Elasticsearch Zen discovery

We are having an issue with an issue with Ubuntu kernel causing the machine running elasticsearch to hung.
While the machine in this state (it only solve after restart) no API call to elasticsearch (or even SSH to the server) is returning result, though elasticsearch continues to identify the server as part of the cluster (because the way Zen discovery works). It means that the server not responding while the master does not remove it from the cluster.

Any ideas?

This sounds about right.

@dudidu
How many nodes in this cluster?
Can you share the elasticsearch.yml
It would be interesting to see what the discovery.zen.minimum_master_nodes is set to.

Total of 78 elasticsearch nodes:

6 clients nodes
3 master nodes
39 data nodes (hot)
30 data nodes (cold)

elasticsearch.yml

cluster.name: tier-1

node.name: prod-elasticsearch-data-038
node.master: false
node.data: true

node.attr.box_type: L8

http.cors.enabled: true

http.cors.allow-origin: "*"

path.data: /mnt
path.logs: /var/log/elasticsearch

bootstrap.memory_lock: true

network.bind_host: ["_site_", "_local_"]

network.publish_host: _eth0:ipv4_

discovery.zen.ping.unicast.hosts: ["prod-elasticsearch-master-001", "prod-elasticsearch-master-002", "prod-elasticsearch-master-003"]
discovery.zen.minimum_master_nodes: 2

action.destructive_requires_name: false

thread_pool.bulk.queue_size: 3000

discovery.zen.minimum_master_nodes: 2

What version are you on?
What kernel?
What JVM?

That's likely to cause more problems than it is worth.

Elasticsearch version: Version: 6.2.4

JVM version: openjdk 1.8.0_171

OS version: Linux prod-elasticsearch-data-010 4.13.0-1011-azure #14-Ubuntu SMP Thu Feb 15 16:15:39 UTC 2018 x86_64 x86_64 x86_64 GNU/Linux

This sounds like it's a known kernel bug: https://bugs.launchpad.net/ubuntu/+source/linux-azure/+bug/1772264

1 Like

There is no simple solution to this. Nodes that are completely working or completely broken are easy to identify, but in this case AIUI the faulty node is neither: it just repeatedly hangs for a while and then starts working again. Each time this happens it looks to the master node like a transient network issue. There is no "correct" way to deal with this to this, only heuristics, and Elasticsearch's heuristics are quite conservative in their detection of faulty nodes because removing a node and reallocating all its shards can be quite expensive.

1 Like

Is there any workaround we can use?

It seems that there is a known issue with ubuntu kernel causing the machine to hung, which currently does not have a fix (A kernel fix should be released in the next couple of weeks).

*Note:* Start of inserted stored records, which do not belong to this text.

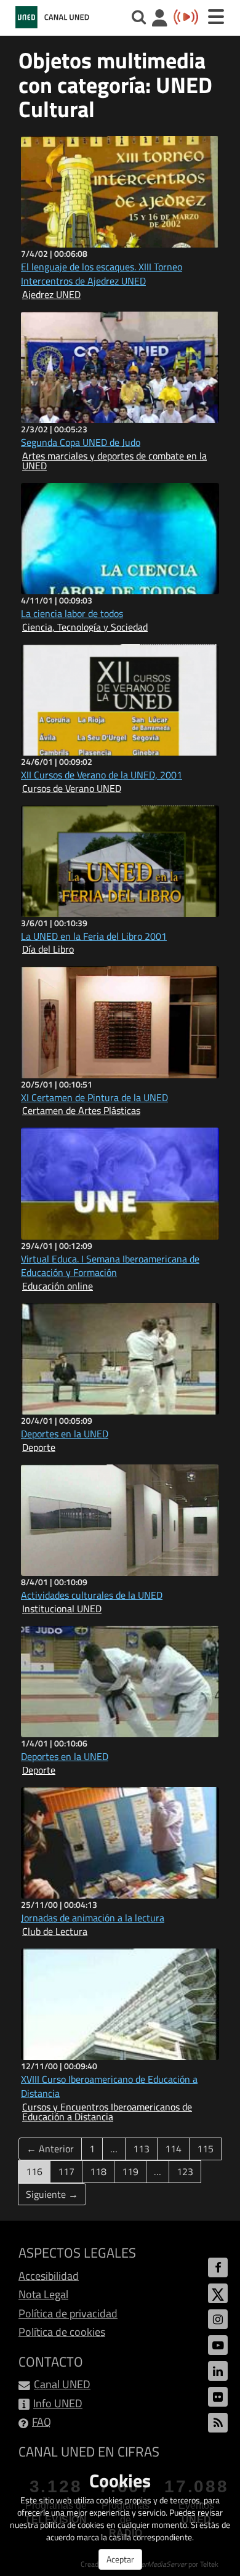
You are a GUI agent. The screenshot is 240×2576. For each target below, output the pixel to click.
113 (141, 2148)
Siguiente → (52, 2194)
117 (66, 2171)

Can you please elaborate on why and to what it should change?
Without this value we will get rejected.

Rolling back to a non-buggy kernel version is all I can suggest. I've had a quick look, but can't find details on when this bug was introduced, sorry. The discussion about this kernel issue all seems to be in the last month or so.

These people rolled back to 4.11 which fixed it for them, if that helps.

This topic was automatically closed 28 days after the last reply. New replies are no longer allowed.